> _Exercise brief_
The data below has to be returned exactly, down to the last character.

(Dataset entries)
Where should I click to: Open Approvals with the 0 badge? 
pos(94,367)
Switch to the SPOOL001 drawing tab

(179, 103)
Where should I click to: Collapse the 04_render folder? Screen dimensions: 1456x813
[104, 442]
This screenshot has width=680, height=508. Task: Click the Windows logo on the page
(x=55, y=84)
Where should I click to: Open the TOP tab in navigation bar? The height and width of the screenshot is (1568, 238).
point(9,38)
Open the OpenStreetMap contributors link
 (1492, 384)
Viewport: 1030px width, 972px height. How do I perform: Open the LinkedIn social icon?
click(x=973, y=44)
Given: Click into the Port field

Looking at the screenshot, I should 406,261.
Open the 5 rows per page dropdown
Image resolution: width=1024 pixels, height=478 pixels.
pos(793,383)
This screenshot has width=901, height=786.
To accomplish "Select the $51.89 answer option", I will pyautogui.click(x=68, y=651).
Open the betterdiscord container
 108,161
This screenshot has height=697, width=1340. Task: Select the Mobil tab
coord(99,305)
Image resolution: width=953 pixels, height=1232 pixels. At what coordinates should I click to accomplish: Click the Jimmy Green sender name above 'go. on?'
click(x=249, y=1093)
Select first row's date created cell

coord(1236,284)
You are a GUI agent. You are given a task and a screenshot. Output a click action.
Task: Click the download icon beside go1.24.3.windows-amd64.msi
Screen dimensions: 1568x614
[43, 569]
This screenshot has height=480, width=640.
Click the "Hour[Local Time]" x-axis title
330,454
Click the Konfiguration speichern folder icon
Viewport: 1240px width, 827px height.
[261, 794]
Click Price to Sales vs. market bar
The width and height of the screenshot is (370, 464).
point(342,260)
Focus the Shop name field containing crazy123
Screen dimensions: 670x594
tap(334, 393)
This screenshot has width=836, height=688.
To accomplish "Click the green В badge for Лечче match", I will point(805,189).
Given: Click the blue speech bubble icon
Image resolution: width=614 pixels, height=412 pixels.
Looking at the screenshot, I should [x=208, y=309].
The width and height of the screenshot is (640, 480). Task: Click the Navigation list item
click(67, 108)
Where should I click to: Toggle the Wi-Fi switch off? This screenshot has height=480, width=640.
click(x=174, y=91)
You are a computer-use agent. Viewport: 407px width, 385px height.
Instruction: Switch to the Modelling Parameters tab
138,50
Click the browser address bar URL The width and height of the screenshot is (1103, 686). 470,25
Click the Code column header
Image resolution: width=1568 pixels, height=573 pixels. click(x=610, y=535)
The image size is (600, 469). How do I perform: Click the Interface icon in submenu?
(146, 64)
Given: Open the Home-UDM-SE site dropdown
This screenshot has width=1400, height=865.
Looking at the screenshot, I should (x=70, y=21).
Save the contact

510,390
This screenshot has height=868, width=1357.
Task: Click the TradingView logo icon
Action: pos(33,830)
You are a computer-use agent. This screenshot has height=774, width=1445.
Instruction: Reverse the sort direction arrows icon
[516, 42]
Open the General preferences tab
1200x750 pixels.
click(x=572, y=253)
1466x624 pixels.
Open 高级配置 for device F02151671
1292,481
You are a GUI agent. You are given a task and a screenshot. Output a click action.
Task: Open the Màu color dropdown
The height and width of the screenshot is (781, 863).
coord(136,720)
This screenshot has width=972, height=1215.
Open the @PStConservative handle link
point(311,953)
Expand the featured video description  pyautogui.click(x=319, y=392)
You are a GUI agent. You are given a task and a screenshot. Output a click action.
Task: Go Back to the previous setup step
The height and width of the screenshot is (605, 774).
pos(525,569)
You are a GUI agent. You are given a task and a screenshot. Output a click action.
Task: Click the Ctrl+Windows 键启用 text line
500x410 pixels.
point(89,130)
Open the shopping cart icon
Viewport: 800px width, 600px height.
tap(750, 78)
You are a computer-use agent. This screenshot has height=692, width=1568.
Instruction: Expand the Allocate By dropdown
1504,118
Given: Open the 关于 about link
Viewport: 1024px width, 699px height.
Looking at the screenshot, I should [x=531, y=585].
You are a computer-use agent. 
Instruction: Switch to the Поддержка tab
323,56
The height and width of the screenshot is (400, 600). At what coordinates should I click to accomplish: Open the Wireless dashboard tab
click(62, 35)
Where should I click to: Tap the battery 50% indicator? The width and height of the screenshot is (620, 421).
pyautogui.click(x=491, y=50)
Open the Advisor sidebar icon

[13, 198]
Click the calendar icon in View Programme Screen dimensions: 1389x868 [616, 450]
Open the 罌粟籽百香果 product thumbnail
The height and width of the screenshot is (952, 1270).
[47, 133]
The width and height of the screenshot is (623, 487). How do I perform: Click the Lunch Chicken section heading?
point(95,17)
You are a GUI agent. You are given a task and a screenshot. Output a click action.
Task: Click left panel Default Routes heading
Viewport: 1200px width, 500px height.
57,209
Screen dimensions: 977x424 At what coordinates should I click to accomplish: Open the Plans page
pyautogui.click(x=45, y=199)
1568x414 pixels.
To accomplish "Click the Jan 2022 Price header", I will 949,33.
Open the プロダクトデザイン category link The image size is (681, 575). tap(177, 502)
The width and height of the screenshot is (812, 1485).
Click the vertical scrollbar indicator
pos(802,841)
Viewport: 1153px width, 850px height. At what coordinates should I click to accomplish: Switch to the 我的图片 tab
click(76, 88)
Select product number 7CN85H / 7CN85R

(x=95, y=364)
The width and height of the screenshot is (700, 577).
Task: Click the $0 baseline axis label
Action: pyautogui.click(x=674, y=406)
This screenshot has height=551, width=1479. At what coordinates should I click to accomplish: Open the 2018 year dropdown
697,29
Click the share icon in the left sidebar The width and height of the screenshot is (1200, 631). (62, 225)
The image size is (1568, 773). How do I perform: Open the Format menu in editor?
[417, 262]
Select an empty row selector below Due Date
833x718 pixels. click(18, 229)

> _Output for this task_
Where should I click to: Open Approvals with the 0 badge? 
pos(94,367)
Switch to the SPOOL001 drawing tab

(179, 103)
Where should I click to: Collapse the 04_render folder? Screen dimensions: 1456x813
[104, 442]
This screenshot has width=680, height=508. Task: Click the Windows logo on the page
(x=55, y=84)
Where should I click to: Open the TOP tab in navigation bar? The height and width of the screenshot is (1568, 238).
point(9,38)
Open the OpenStreetMap contributors link
 (1492, 384)
Viewport: 1030px width, 972px height. How do I perform: Open the LinkedIn social icon?
click(x=973, y=44)
Given: Click into the Port field

Looking at the screenshot, I should 406,261.
Open the 5 rows per page dropdown
Image resolution: width=1024 pixels, height=478 pixels.
pos(793,383)
This screenshot has width=901, height=786.
To accomplish "Select the $51.89 answer option", I will pyautogui.click(x=68, y=651).
Open the betterdiscord container
 108,161
This screenshot has height=697, width=1340. Task: Select the Mobil tab
coord(99,305)
Image resolution: width=953 pixels, height=1232 pixels. At what coordinates should I click to accomplish: Click the Jimmy Green sender name above 'go. on?'
click(x=249, y=1093)
Select first row's date created cell

coord(1236,284)
You are a GUI agent. You are given a task and a screenshot. Output a click action.
Task: Click the download icon beside go1.24.3.windows-amd64.msi
Screen dimensions: 1568x614
[43, 569]
This screenshot has height=480, width=640.
Click the "Hour[Local Time]" x-axis title
330,454
Click the Konfiguration speichern folder icon
Viewport: 1240px width, 827px height.
[261, 794]
Click Price to Sales vs. market bar
The width and height of the screenshot is (370, 464).
point(342,260)
Focus the Shop name field containing crazy123
Screen dimensions: 670x594
tap(334, 393)
This screenshot has width=836, height=688.
To accomplish "Click the green В badge for Лечче match", I will point(805,189).
Given: Click the blue speech bubble icon
Image resolution: width=614 pixels, height=412 pixels.
Looking at the screenshot, I should [x=208, y=309].
The width and height of the screenshot is (640, 480). Task: Click the Navigation list item
click(67, 108)
Where should I click to: Toggle the Wi-Fi switch off? This screenshot has height=480, width=640.
click(x=174, y=91)
You are a computer-use agent. Viewport: 407px width, 385px height.
Instruction: Switch to the Modelling Parameters tab
138,50
Click the browser address bar URL The width and height of the screenshot is (1103, 686). 470,25
Click the Code column header
Image resolution: width=1568 pixels, height=573 pixels. click(x=610, y=535)
The image size is (600, 469). How do I perform: Click the Interface icon in submenu?
(146, 64)
Given: Open the Home-UDM-SE site dropdown
This screenshot has width=1400, height=865.
Looking at the screenshot, I should (x=70, y=21).
Save the contact

510,390
This screenshot has height=868, width=1357.
Task: Click the TradingView logo icon
Action: pos(33,830)
You are a computer-use agent. This screenshot has height=774, width=1445.
Instruction: Reverse the sort direction arrows icon
[516, 42]
Open the General preferences tab
1200x750 pixels.
click(x=572, y=253)
1466x624 pixels.
Open 高级配置 for device F02151671
1292,481
You are a GUI agent. You are given a task and a screenshot. Output a click action.
Task: Open the Màu color dropdown
The height and width of the screenshot is (781, 863).
coord(136,720)
This screenshot has width=972, height=1215.
Open the @PStConservative handle link
point(311,953)
Expand the featured video description  pyautogui.click(x=319, y=392)
You are a GUI agent. You are given a task and a screenshot. Output a click action.
Task: Go Back to the previous setup step
The height and width of the screenshot is (605, 774).
pos(525,569)
You are a GUI agent. You are given a task and a screenshot. Output a click action.
Task: Click the Ctrl+Windows 键启用 text line
500x410 pixels.
point(89,130)
Open the shopping cart icon
Viewport: 800px width, 600px height.
tap(750, 78)
You are a computer-use agent. This screenshot has height=692, width=1568.
Instruction: Expand the Allocate By dropdown
1504,118
Given: Open the 关于 about link
Viewport: 1024px width, 699px height.
Looking at the screenshot, I should [x=531, y=585].
You are a computer-use agent. 
Instruction: Switch to the Поддержка tab
323,56
The height and width of the screenshot is (400, 600). At what coordinates should I click to accomplish: Open the Wireless dashboard tab
click(62, 35)
Where should I click to: Tap the battery 50% indicator? The width and height of the screenshot is (620, 421).
pyautogui.click(x=491, y=50)
Open the Advisor sidebar icon

[13, 198]
Click the calendar icon in View Programme Screen dimensions: 1389x868 [616, 450]
Open the 罌粟籽百香果 product thumbnail
The height and width of the screenshot is (952, 1270).
[47, 133]
The width and height of the screenshot is (623, 487). How do I perform: Click the Lunch Chicken section heading?
point(95,17)
You are a GUI agent. You are given a task and a screenshot. Output a click action.
Task: Click left panel Default Routes heading
Viewport: 1200px width, 500px height.
57,209
Screen dimensions: 977x424 At what coordinates should I click to accomplish: Open the Plans page
pyautogui.click(x=45, y=199)
1568x414 pixels.
To accomplish "Click the Jan 2022 Price header", I will 949,33.
Open the プロダクトデザイン category link The image size is (681, 575). tap(177, 502)
The width and height of the screenshot is (812, 1485).
Click the vertical scrollbar indicator
pos(802,841)
Viewport: 1153px width, 850px height. At what coordinates should I click to accomplish: Switch to the 我的图片 tab
click(76, 88)
Select product number 7CN85H / 7CN85R

(x=95, y=364)
The width and height of the screenshot is (700, 577).
Task: Click the $0 baseline axis label
Action: pyautogui.click(x=674, y=406)
This screenshot has height=551, width=1479. At what coordinates should I click to accomplish: Open the 2018 year dropdown
697,29
Click the share icon in the left sidebar The width and height of the screenshot is (1200, 631). (62, 225)
The image size is (1568, 773). How do I perform: Open the Format menu in editor?
[417, 262]
Select an empty row selector below Due Date
833x718 pixels. click(18, 229)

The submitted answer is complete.